Problem statement: Using the listing below, retype exactly the lines starting at the one with "Task: Click the VirtualBox" and ending at the one with "You are a computer-use agent. The width", and include both.

Given information:
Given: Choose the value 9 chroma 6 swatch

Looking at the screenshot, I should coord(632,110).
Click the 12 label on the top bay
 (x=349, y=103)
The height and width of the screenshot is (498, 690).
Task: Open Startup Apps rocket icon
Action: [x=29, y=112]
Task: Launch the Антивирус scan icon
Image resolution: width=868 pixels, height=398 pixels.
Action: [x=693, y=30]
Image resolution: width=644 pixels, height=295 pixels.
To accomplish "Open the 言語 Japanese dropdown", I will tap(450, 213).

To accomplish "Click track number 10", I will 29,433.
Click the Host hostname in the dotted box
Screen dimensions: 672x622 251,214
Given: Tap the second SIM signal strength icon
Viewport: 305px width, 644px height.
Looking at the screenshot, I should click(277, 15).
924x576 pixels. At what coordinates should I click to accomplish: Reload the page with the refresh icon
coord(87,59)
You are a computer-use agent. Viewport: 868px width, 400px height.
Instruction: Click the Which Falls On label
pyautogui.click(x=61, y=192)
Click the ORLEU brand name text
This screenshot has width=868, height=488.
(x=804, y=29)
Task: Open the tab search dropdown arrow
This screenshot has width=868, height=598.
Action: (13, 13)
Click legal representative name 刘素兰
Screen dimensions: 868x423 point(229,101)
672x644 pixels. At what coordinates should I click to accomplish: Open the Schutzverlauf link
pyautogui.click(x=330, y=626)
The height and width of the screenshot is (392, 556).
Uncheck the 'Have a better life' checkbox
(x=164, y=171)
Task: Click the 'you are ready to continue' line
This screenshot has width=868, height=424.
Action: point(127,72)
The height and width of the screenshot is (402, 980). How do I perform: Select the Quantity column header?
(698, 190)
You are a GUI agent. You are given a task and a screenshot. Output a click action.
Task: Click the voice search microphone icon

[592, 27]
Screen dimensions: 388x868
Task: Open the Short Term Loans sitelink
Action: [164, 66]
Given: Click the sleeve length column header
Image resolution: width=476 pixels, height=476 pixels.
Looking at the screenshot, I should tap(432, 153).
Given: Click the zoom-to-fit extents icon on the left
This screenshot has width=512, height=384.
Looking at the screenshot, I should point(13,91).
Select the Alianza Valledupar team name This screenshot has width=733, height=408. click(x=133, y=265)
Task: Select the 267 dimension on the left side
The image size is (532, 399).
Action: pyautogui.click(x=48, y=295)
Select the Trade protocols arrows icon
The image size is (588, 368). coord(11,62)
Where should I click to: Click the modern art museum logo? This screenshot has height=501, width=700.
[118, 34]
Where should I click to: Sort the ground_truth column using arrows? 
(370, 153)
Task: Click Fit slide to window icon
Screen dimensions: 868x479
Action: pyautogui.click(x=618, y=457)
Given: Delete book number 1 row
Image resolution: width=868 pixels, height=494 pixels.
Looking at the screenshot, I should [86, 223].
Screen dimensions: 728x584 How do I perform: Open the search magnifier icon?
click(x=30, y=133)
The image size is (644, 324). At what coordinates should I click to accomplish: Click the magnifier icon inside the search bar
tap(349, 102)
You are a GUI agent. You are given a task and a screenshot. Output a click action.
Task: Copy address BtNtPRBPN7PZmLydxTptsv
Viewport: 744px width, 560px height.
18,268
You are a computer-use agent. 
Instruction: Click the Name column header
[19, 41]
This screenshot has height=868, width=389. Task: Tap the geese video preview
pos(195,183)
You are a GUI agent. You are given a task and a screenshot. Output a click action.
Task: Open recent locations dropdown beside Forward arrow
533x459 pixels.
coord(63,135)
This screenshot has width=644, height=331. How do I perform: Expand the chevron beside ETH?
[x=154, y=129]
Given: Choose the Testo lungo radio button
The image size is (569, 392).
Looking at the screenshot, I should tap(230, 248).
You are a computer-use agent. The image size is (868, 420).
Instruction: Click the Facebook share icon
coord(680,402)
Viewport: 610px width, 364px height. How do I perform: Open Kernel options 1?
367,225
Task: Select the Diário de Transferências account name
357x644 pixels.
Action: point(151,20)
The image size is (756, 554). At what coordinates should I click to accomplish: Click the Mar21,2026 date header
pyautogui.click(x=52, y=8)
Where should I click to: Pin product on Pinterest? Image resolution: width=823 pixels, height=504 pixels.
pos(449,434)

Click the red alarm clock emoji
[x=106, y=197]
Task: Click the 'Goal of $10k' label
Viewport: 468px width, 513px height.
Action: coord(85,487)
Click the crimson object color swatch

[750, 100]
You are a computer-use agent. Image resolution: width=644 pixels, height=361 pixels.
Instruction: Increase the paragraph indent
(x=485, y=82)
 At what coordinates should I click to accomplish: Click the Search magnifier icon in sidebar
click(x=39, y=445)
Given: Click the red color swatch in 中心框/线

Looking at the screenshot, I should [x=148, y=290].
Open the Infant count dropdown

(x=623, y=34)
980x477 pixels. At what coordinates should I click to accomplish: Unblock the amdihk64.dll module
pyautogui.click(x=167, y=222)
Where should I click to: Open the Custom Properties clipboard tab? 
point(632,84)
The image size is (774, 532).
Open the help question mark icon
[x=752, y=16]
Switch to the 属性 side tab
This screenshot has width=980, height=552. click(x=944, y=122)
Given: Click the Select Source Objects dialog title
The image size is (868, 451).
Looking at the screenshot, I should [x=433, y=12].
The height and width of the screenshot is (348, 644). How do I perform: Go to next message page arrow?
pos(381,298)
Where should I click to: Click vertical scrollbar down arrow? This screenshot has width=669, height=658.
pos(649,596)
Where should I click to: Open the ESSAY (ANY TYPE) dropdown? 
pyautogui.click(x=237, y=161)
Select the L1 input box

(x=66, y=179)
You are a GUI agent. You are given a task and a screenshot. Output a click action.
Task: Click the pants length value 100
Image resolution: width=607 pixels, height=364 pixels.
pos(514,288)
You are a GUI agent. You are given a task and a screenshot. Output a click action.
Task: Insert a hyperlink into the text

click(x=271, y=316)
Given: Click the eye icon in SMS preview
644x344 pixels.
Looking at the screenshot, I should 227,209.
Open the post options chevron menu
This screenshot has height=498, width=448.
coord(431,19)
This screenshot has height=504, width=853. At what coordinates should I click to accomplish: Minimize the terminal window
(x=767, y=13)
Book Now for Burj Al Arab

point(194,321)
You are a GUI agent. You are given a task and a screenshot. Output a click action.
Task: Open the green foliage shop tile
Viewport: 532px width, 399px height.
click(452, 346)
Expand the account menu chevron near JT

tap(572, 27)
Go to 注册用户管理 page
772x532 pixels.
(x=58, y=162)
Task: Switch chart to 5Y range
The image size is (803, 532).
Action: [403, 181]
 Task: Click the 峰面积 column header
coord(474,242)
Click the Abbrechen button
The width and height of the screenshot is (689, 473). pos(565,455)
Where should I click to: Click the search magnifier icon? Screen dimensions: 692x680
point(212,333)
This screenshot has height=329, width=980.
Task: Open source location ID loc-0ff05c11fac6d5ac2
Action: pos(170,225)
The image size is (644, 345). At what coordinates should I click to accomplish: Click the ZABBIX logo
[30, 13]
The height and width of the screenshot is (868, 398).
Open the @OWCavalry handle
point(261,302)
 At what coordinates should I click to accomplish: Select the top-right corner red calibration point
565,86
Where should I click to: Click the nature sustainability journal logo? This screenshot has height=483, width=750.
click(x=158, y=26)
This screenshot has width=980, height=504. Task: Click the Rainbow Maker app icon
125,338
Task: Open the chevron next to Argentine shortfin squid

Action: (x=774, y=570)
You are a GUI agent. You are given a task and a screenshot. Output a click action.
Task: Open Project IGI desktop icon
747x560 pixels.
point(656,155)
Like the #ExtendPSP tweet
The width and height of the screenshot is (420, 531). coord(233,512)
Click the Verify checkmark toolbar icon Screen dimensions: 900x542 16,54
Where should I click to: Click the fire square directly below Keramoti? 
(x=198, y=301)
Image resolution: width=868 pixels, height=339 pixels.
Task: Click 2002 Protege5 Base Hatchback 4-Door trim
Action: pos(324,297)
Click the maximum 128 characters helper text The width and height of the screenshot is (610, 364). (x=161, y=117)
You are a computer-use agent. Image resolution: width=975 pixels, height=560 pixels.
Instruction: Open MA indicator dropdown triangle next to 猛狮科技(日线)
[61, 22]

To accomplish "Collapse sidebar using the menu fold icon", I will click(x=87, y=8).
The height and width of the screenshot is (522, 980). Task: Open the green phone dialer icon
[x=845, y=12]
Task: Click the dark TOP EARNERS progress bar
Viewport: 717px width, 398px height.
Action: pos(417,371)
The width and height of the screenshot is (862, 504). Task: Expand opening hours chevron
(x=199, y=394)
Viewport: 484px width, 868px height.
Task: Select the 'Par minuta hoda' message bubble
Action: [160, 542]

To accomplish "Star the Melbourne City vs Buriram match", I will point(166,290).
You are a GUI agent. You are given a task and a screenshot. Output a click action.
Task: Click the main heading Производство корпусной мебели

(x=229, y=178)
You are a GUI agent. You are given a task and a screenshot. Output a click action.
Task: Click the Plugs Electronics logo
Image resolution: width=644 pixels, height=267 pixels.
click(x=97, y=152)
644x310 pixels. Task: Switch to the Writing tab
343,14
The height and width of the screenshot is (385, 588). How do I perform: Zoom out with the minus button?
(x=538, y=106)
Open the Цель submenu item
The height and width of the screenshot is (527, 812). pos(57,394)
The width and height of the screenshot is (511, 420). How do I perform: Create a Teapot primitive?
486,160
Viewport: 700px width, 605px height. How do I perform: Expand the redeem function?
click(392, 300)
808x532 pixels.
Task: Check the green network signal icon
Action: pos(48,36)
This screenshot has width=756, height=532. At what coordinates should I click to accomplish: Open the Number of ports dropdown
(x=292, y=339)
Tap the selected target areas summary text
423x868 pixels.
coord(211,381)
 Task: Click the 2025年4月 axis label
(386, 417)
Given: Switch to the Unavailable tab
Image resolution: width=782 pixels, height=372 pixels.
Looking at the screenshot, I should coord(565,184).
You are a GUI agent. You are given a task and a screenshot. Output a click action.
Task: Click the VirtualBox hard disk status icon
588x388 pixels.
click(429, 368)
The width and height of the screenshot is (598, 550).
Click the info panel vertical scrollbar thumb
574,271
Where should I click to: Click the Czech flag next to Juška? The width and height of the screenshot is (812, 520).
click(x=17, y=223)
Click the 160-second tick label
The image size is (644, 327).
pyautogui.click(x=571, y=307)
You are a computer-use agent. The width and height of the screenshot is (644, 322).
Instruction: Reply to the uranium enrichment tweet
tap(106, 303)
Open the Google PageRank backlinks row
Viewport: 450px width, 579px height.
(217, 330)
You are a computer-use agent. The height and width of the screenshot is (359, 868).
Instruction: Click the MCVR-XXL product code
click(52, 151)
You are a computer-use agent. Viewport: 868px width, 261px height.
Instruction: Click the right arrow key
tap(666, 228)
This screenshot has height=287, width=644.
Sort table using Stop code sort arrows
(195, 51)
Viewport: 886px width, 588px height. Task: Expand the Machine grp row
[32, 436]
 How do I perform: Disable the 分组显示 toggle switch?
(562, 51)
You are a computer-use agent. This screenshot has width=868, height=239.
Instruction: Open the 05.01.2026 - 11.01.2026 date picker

Exercise answer:
Task: Click the VirtualBox hard disk status icon
588x388 pixels.
click(429, 368)
The width and height of the screenshot is (598, 550).
Click the info panel vertical scrollbar thumb
574,271
Where should I click to: Click the Czech flag next to Juška? The width and height of the screenshot is (812, 520).
click(x=17, y=223)
Click the 160-second tick label
The image size is (644, 327).
pyautogui.click(x=571, y=307)
You are a computer-use agent. The width and height of the screenshot is (644, 322).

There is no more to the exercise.